Have you seen Frans big adventure, a young lady recently sailed a wayfarer round the UK (avoiding the top of Scotland by using canals) the blog is good reading
Anyway thanks for your inspiring story
Best regards
David

says:

Hi, Geoff:

I recall your lovely slide show from our 1981? AGM at Toronto Sailing & Canoe Club with great respect. To my mind, your is the most amazing W cruise ever done. I have your log posted at http://www.wayfarer-international.org/WIC/Cruise.Logs/1981.Geoff.Heath.log/Geoff.Heath.log.html and have been trying to track you down to see if those slides might still be around and available to add to the above coverage?? Best regards, Uncle Al (W3854)

says:

Thanks for the nice Peace Canoe blog. I always imagined this design would take on a life of its own!

But about Wayfarers:

When I was about 16, I had built a 12-foot rowing dinghy that I used to explore the Elk and Bohemia Rivers on the Chesapeake Bay. Towed behind my dad’s ancient 26-footer, we sometimes got a little further afield. On one such trip we anchored off Cabin John Creek on the Elk River and I rowed in to look around.
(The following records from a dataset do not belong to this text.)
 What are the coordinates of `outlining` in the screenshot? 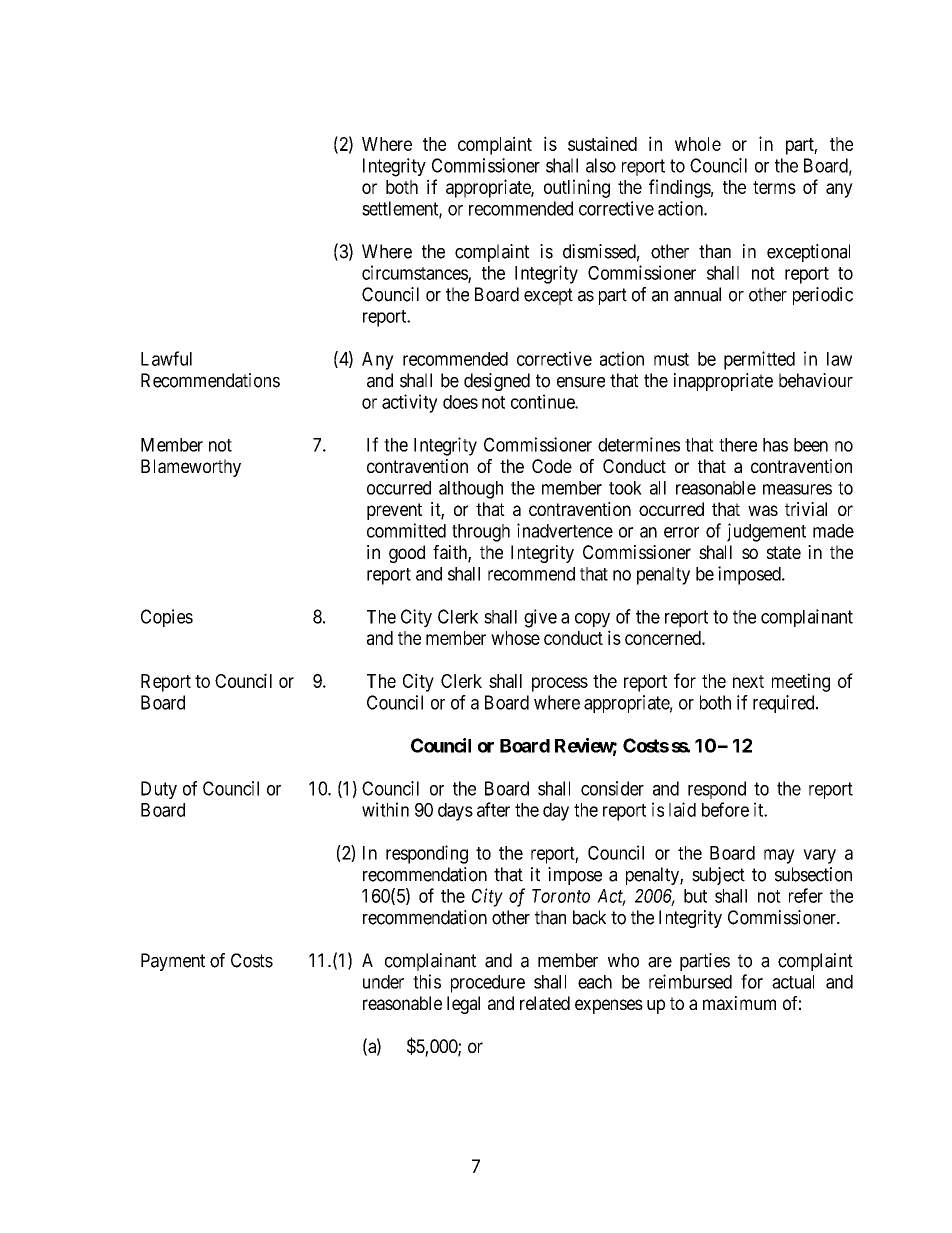 It's located at (577, 188).
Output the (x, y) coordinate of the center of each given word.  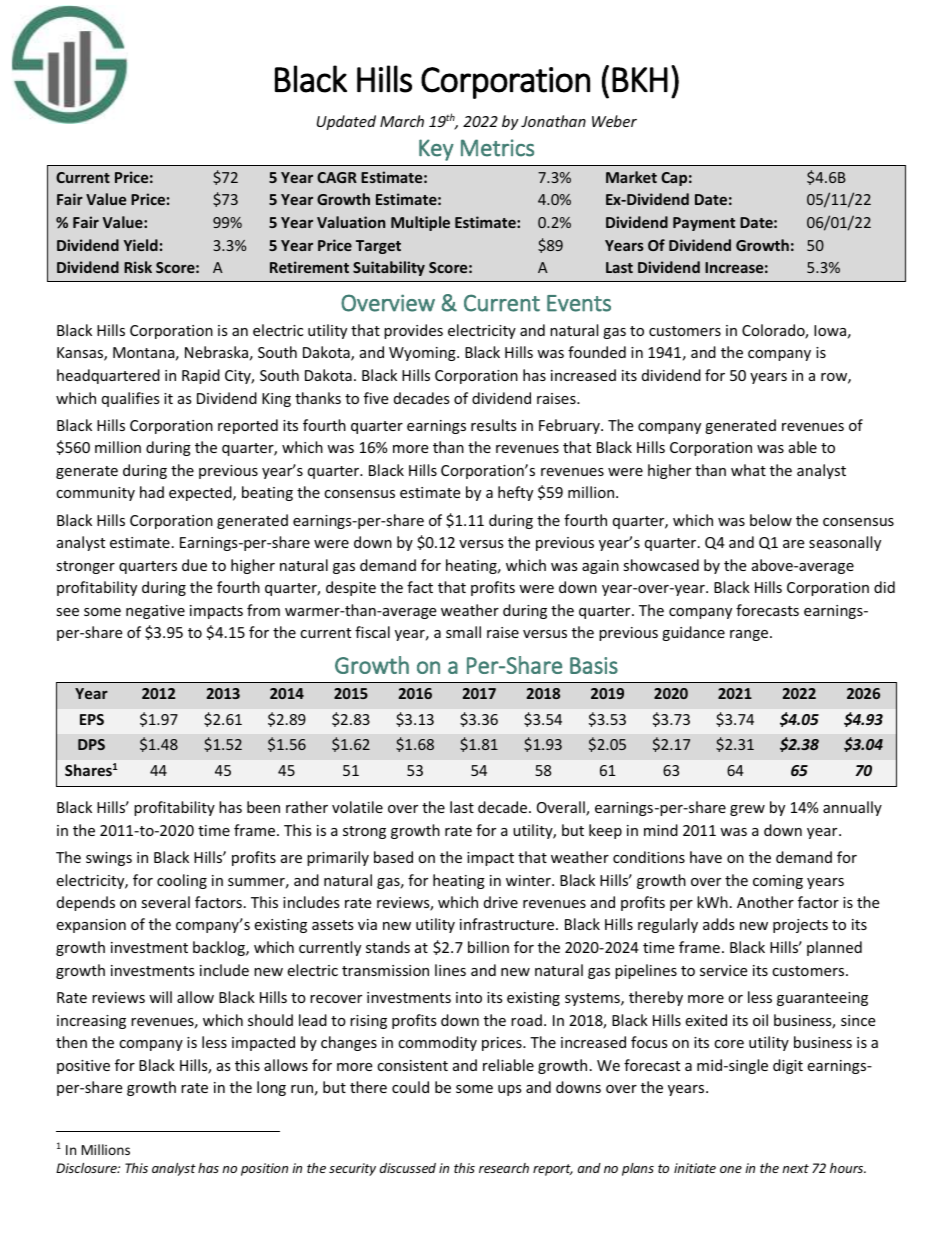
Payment (704, 224)
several (165, 902)
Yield (141, 245)
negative (155, 612)
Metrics (497, 148)
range (750, 635)
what (748, 470)
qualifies (131, 399)
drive (501, 902)
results (494, 425)
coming (778, 882)
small (463, 632)
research (504, 1168)
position (264, 1169)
There was a Wayfarer at anchor, and it looked unusual: loaded down, and with a big umbrella shielding a bearded gentleman. I rowed over to see what he was up to. He had a British accent and invited me aboard at once. The Wayfarer was obviously loaded for a long cruise. He said his name was Frank Dye, and he showed me a magazine article about his open-boat cruising adventures.

I should have known who he was, but I was young then. Frank Dye was on his umpteenth Wayfarer voyage, which had included trips across the North Sea and beyond. He was the author of “Ocean Crossing Wayfarer.” He was sailing his Wayfarer from Miami to New Brunswick. His wife, Margaret, had abandoned the trip, he told me, after too much bad weather along the Carolina coasts, so he was going it alone.
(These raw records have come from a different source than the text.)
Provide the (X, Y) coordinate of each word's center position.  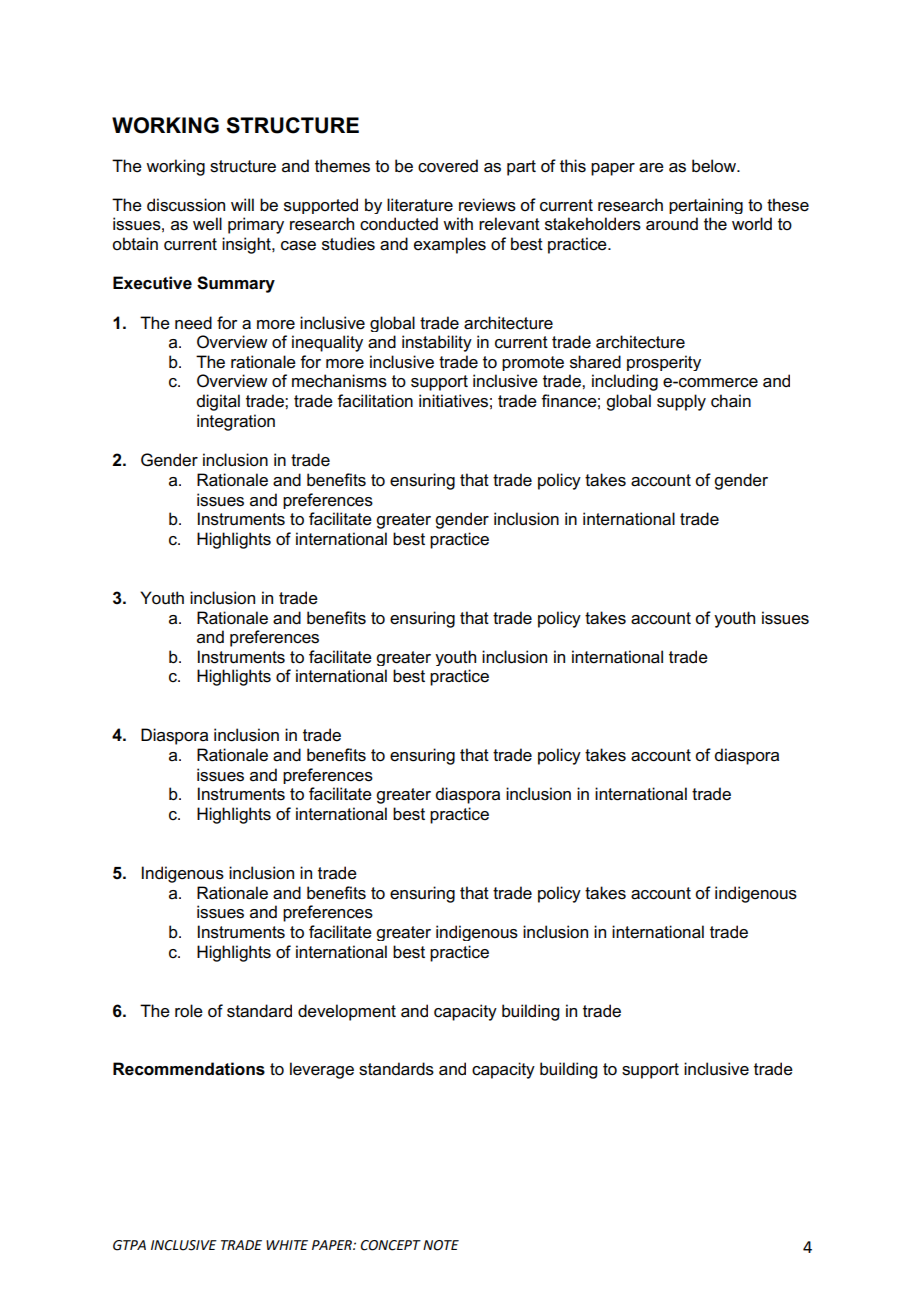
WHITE (287, 1245)
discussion (186, 205)
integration (236, 422)
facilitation (375, 401)
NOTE (441, 1245)
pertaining (706, 206)
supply (681, 402)
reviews (487, 205)
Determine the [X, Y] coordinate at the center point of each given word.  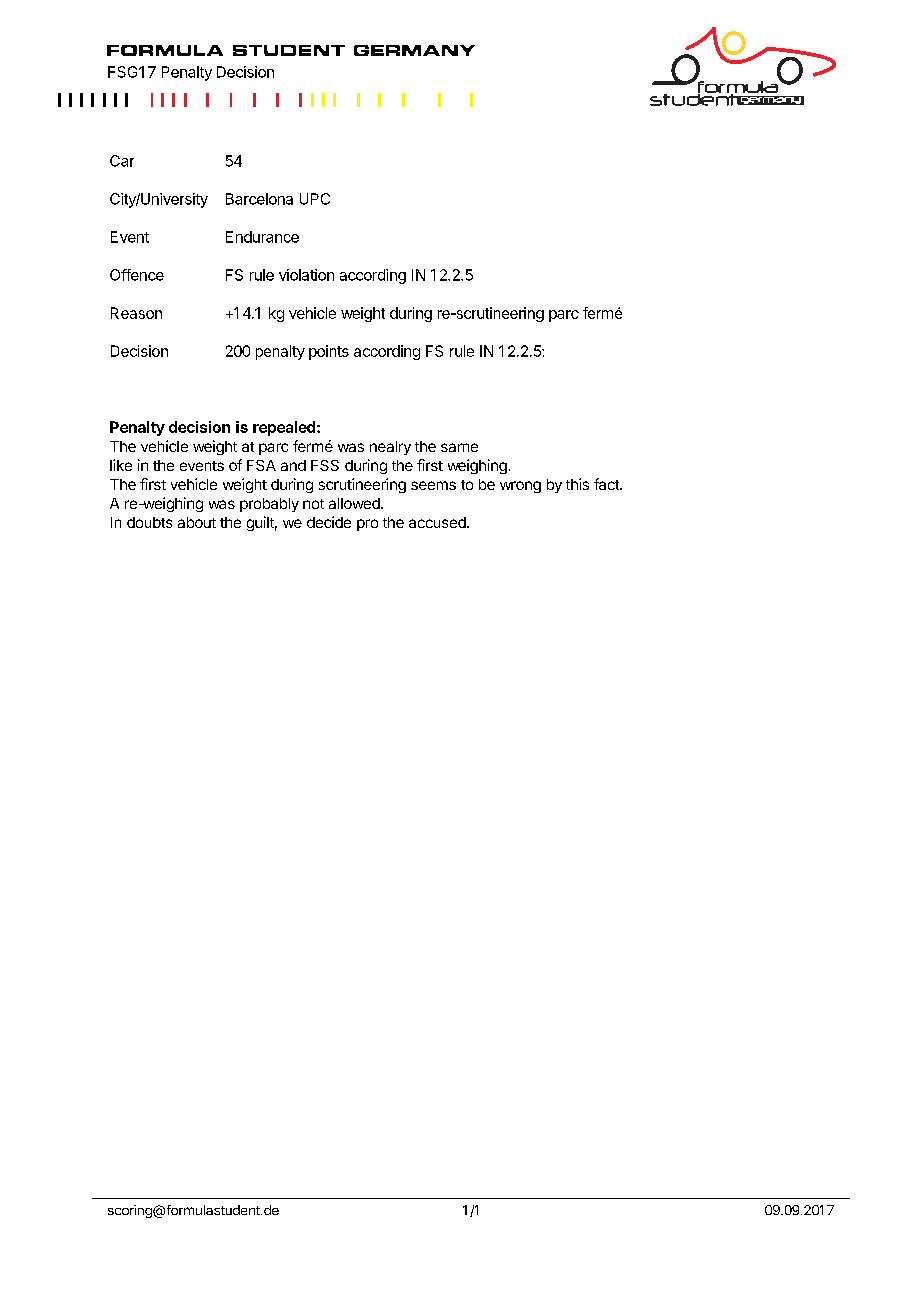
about [197, 522]
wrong [520, 487]
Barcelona [259, 199]
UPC [315, 199]
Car [122, 161]
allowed [355, 503]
He insisted on taking my dinghy for a row—I was dazed by his generosity and encouraging words—and he had me sign his logbook.

Eventually he wrote a book about the voyage called “Sailing to the Edge of Fear.” I doubt Cabin John Creek was one of the fearful spots.

In one of those strange coincidences, in 1990 I bumped into Margaret Dye in Greenwich, near London, so I’ve managed to meet two of the most eminent Wayfarer sailors in the world, both by accident!

Anyway, all hail the Wayfarer for small boat cruising. Used to be a boat you build yourself, and I have a friend who’s building one. There was once a kit for it, and Chesapeake Light Craft has been asked a few times to consider it. Too complicated and expensive, alas.